Zhiyi Yang: The Memory of an Assassin and Problems of Legitimacy in the Wang Jingwei Regime

Zhiyi Yang has published a research article in the Harvard Journal of Asiatic Studies, titled “The Memory of an Assassin and Problems of Legitimacy in the Wang Jingwei Regime (1940–1945)." It examines a poetry exchange in early 1942 about a painting on the ancient assassin Jing Ke, which took place among top collaborators at Nanjing. Chinese cultural memory of Jing Ke, long contested, shifted in the twentieth century, making him into a Republican and national hero, eventually symbolizing resistance against Japan.

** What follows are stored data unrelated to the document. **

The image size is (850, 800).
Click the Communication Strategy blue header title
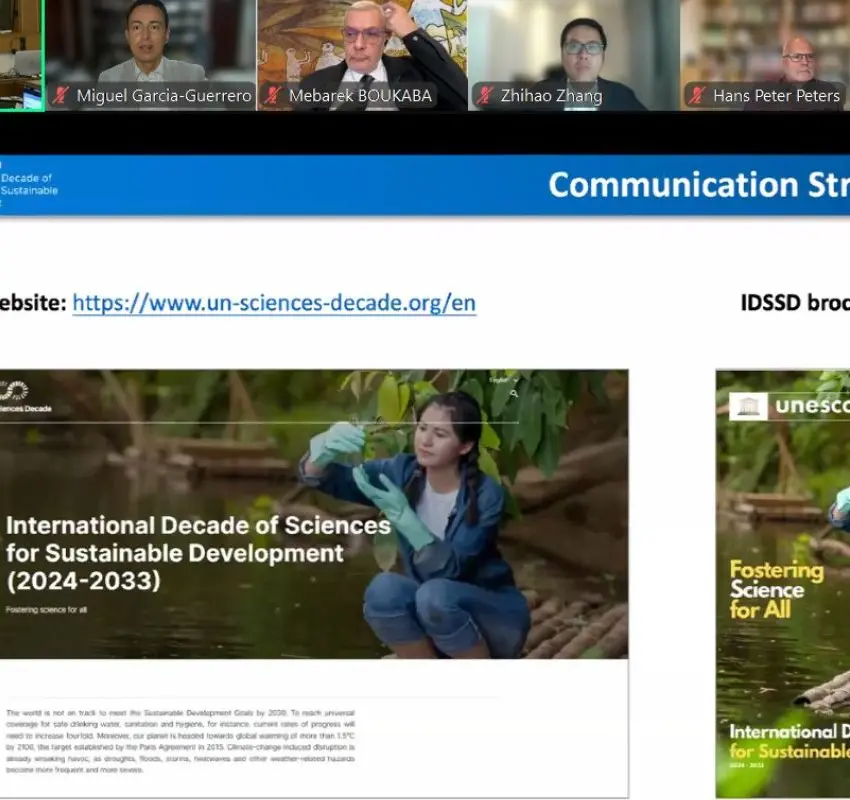tap(699, 185)
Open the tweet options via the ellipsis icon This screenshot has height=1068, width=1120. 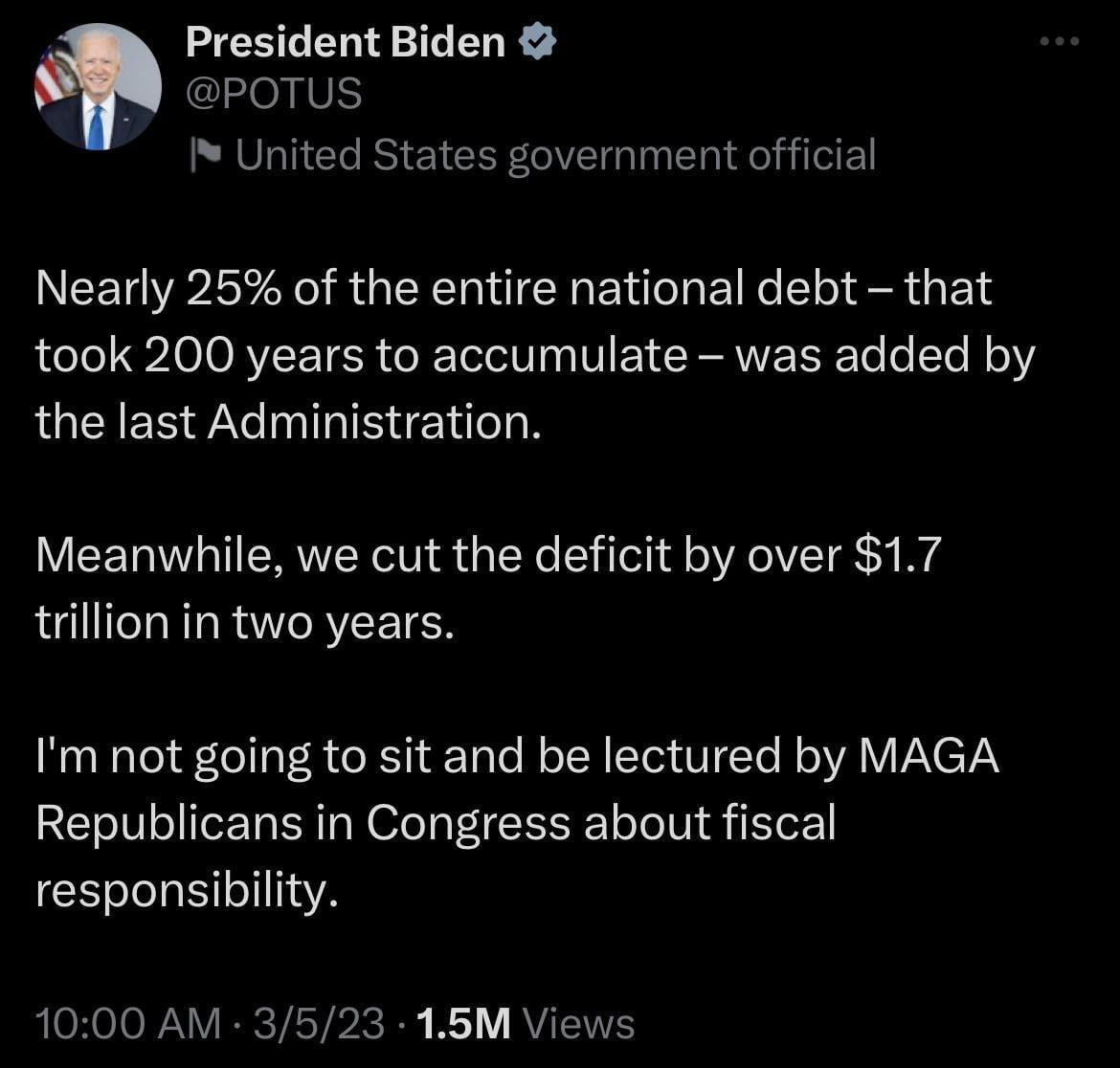click(1059, 40)
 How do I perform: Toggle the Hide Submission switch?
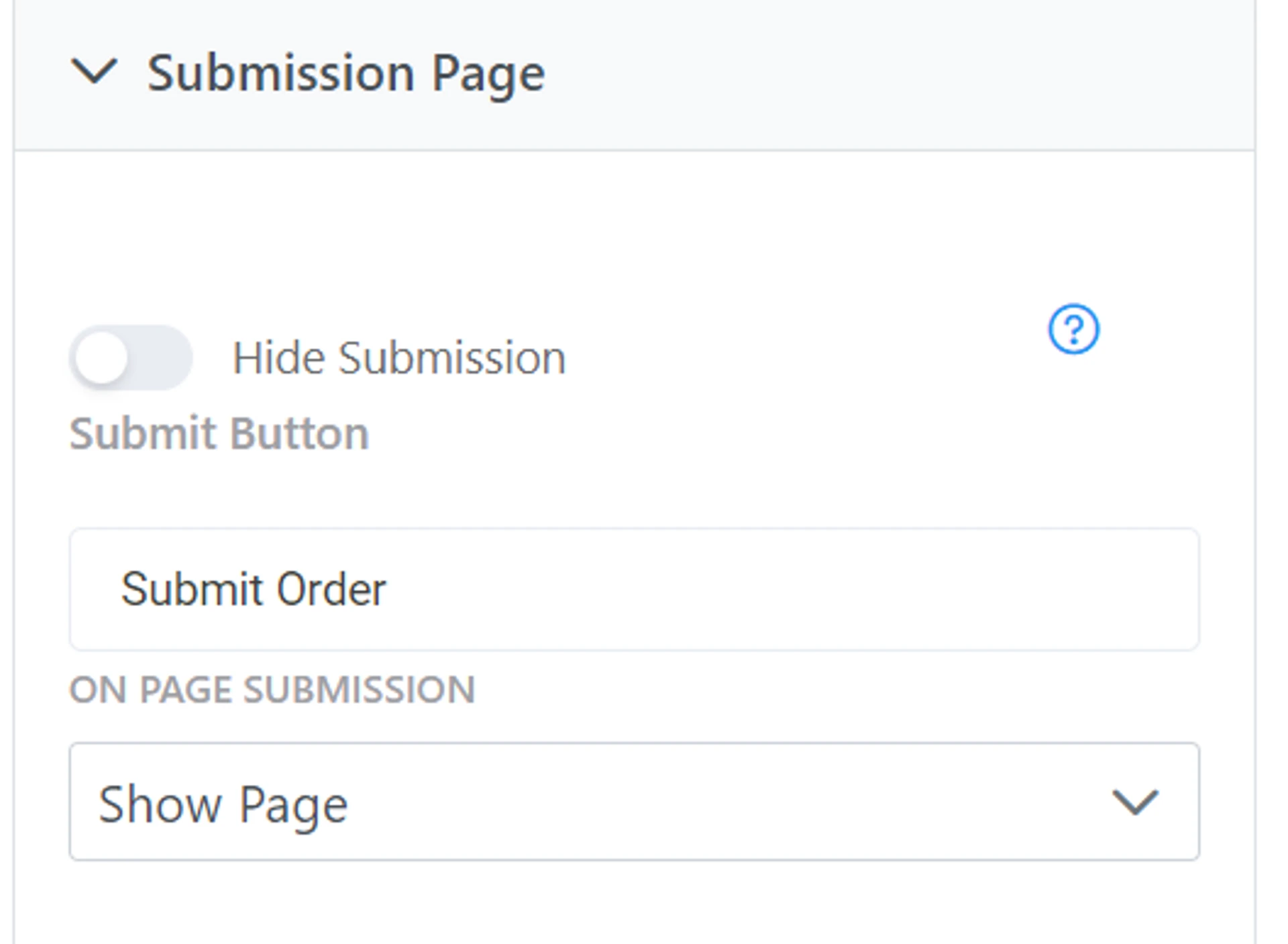pyautogui.click(x=131, y=358)
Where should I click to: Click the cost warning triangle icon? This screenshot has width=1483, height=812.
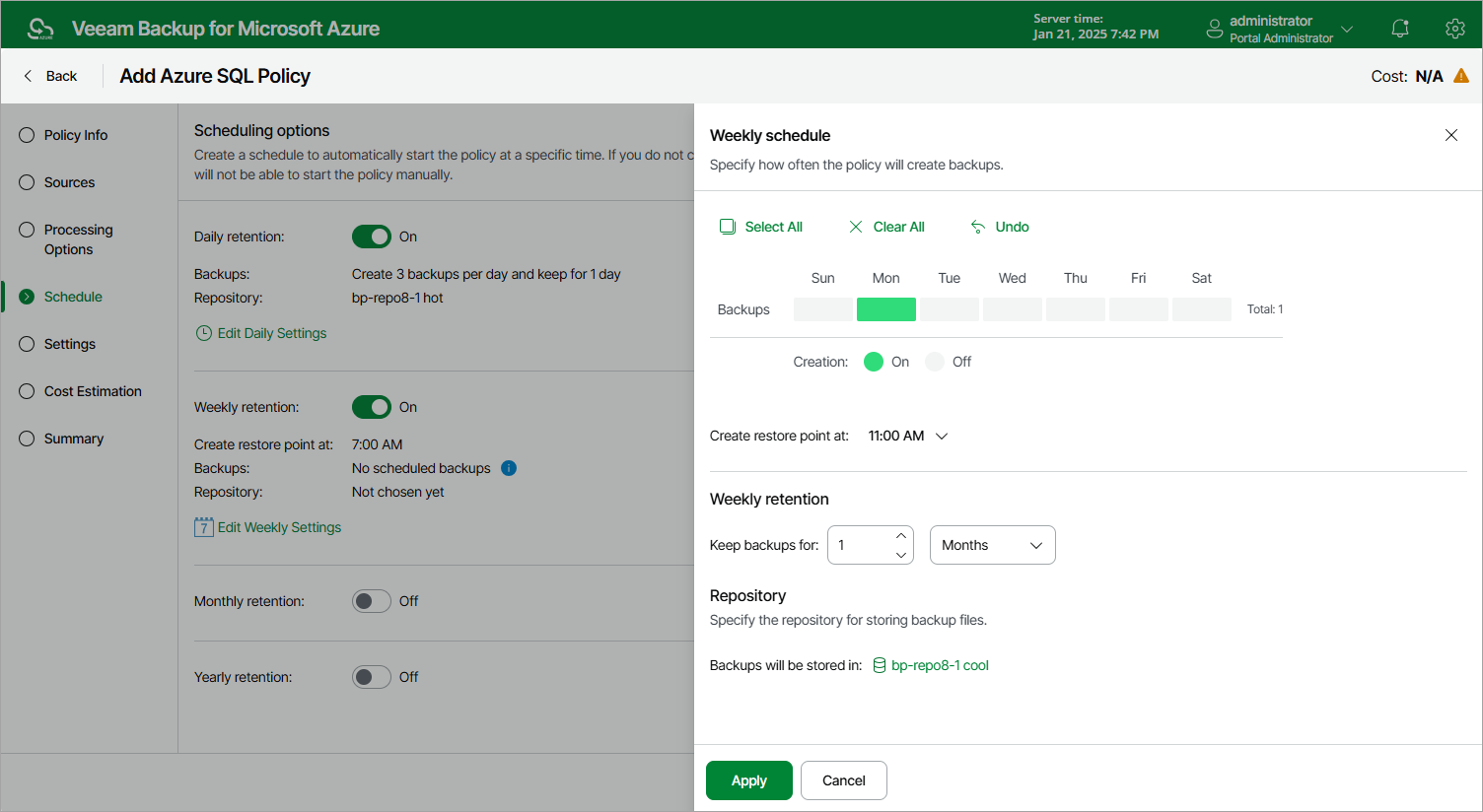tap(1461, 76)
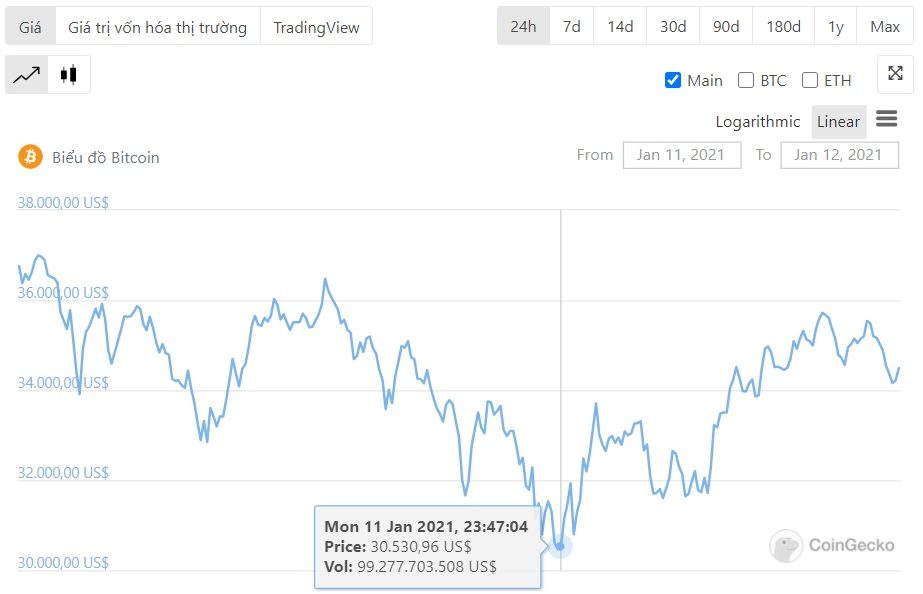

Thus, these poems, especially considering their Japanese readership, show that although cultural memory can be evoked as a legitimizing discourse to serve political needs, its plasticity gives it versatility. Wang's own iconography as assassin, central in constructing the legitimacy of his regime, was a floating symbol that assumed varying meanings in different contexts. It simultaneously justified collaboration, assuming that Japan's pan-Asianism would usher in a new unified Qin empire, and also resistance, assuming Wang Jingwei's perceived readiness to make a personal sacrifice to save the nation.

Citation:

Zhiyi Yang. “The Memory of an Assassin and Problems of Legitimacy in the Wang Jingwei Regime (1940–1945)," Harvard Journal of Asiatic Studies 80.1 (2020): 37–83.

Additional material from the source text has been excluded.